CVE-2025-38138: 
Linux Kernel vulnerability analysis and mitigation

CVE-2025-38138 is a vulnerability discovered in the Linux kernel, specifically in the DMA engine's Texas Instruments (TI) driver component. The vulnerability was disclosed on July 3, 2025, and involves a NULL pointer dereference issue in the udma_probe() function (NVD, CVE).

The vulnerability occurs when devm_kasprintf() returns NULL due to memory allocation failure in the udma_probe() function. The function does not properly check for this NULL return value, which can lead to a NULL pointer dereference. This issue affects various Linux kernel versions, including versions 5.10.223-1 through 6.12.31-1 (Debian Tracker). The vulnerability has been assigned a CVSS v2.0 score of 5.0 (AV:L/AC:L/Au:N/C:N/I:N/A:C) (Rapid7).

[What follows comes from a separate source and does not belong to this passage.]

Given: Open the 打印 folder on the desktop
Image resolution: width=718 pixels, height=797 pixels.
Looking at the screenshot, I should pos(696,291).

The vulnerability can result in a NULL pointer dereference, which typically leads to a system crash or denial of service condition. This affects systems running the vulnerable versions of the Linux kernel, particularly those utilizing the TI DMA engine functionality (Rapid7).

The issue has been fixed in Linux kernel version 6.12.35-1 and later. Debian has marked this version as fixed in the trixie and sid releases. Users are advised to upgrade to the patched versions to mitigate this vulnerability (Debian Tracker).